А еще Чернов любил неспешно прогуливаться по «нейтральной зоне», заходить в магазинчики беспошлинной торговли и присматривать какую-нибудь полезную вещицу, которую он обязательно купит в день получки. В принципе это запрещено — появляться в нейтральной зоне.
Но для того, чтобы пересечь границу родины, нужно было всего-то толкнуть никогда не запираемую дверцу; поэтому все плевали на запрет, даже уборщицы с носильщиками.
Этот день был в каком-то смысле знаменательным. Непосредственный (и единственный) начальник Чернова забюллетенил, так что теперь вся ответственность легла на плечи Григория Михайловича. Совершив очередной обход, он взглянул на часы и, обнаружив, что вот-вот начнется обеденный перерыв, поспешил в служебный буфет, чтобы оказаться первым на раздаче.
В дверях Чернов столкнулся нос к носу с майором Ярошенко, начальником отделения милиции. Тот, видно, уже перекусил.
— Как делишечки?
— Нормально, а у вас?
— Тоже ничего. Служим вот потихонечку.
Душевный разговор.
Григорий с первого дня предпочел этот буфет всем остальным, потому что его окна выходили на летное поле. Вид взлетающих и приземляющихся самолетов действовал на Чернова успокаивающе, что-то вроде валерианы. Сидишь себе, лопаешь суп и созерцаешь.
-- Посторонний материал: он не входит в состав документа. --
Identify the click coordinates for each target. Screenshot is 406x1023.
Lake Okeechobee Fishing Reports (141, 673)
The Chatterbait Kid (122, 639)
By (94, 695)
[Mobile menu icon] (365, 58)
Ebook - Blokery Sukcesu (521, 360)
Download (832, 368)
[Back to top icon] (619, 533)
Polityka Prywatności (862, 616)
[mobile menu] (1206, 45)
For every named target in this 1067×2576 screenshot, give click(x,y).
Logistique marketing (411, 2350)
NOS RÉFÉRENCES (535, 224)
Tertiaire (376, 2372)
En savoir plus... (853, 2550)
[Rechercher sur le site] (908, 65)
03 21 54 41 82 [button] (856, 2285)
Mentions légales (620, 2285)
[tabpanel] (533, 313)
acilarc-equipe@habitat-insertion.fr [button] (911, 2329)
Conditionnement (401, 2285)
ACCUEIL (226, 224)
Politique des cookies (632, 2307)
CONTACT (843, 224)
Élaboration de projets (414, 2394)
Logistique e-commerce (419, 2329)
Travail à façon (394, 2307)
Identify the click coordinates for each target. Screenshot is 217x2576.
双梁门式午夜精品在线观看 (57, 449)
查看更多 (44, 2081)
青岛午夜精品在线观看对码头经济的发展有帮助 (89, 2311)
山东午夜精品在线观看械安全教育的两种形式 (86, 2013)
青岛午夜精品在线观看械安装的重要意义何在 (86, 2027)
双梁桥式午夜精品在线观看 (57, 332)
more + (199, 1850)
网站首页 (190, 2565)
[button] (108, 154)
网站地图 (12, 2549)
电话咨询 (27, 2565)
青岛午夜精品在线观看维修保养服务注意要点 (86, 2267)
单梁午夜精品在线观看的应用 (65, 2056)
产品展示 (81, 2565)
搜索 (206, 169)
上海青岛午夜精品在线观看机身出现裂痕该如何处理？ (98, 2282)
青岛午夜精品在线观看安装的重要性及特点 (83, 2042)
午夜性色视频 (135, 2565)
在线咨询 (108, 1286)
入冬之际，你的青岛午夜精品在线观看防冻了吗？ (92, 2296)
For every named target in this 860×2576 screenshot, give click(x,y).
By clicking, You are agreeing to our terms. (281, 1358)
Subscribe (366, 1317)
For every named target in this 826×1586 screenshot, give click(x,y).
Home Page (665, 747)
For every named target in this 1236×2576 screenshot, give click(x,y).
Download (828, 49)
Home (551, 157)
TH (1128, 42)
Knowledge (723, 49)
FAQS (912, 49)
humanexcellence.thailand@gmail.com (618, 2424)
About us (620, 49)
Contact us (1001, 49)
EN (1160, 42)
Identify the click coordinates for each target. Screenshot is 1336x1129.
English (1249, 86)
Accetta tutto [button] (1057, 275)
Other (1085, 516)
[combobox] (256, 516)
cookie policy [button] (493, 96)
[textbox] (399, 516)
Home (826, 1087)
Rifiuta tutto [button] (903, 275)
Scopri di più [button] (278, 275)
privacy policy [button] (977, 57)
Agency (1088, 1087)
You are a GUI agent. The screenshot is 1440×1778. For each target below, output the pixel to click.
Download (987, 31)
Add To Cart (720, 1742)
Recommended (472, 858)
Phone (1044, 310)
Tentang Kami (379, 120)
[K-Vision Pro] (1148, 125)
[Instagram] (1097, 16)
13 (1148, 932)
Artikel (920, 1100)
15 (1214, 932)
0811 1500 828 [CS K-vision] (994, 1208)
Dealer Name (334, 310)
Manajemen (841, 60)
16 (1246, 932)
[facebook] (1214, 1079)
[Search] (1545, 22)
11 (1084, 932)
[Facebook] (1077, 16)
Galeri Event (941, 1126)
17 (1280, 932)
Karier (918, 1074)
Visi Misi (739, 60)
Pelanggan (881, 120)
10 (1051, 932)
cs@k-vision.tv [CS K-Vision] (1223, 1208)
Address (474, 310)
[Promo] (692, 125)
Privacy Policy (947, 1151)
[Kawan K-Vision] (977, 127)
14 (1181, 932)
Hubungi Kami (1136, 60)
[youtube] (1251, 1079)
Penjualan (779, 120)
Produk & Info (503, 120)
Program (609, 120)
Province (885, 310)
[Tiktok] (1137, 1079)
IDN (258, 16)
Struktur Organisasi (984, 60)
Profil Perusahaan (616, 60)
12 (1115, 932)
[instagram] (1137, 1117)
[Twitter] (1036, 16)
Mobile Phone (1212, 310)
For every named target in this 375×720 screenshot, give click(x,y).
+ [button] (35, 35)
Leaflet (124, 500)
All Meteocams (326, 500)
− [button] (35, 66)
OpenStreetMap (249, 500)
— Прывет, товарыш начальнык! — окликнул Григория черный как смоль негритос, смахивавший с соседнего стола хлебные крошки. Белый халат, накинутый на его голый торс, смотрелся как-то вызывающе.
Чернокожего парня звали Мбу, родом он был из Уганды. Полетел больше года назад из Кампалы в Москву, в самолете порвал на мелкие кусочки свой паспорт и спустил их в унитаз. Бедняга думал, что без паспорта ему легче будет попросить убежище в России. Но убежище ему не предоставили, а обратно в Уганду уже не пускали. Вот и торчит Мбу до сих пор в «нейтралке» и даже стал своеобразной достопримечательностью аэропорта. Во всяком случае, дольше него находиться в «небытии» еще никому не удавалось. И совсем бы ему было худо, если бы начальник аэропорта не разрешил подработать в буфете, устроил его на полставки.
Разумеется, разрешение это было негласным.
— Будь здоров, Мандейла, — отозвался Чернов. — Ну что? По родине скучаешь?
— Да ну ее кы черту! — скривился парень. — Там война.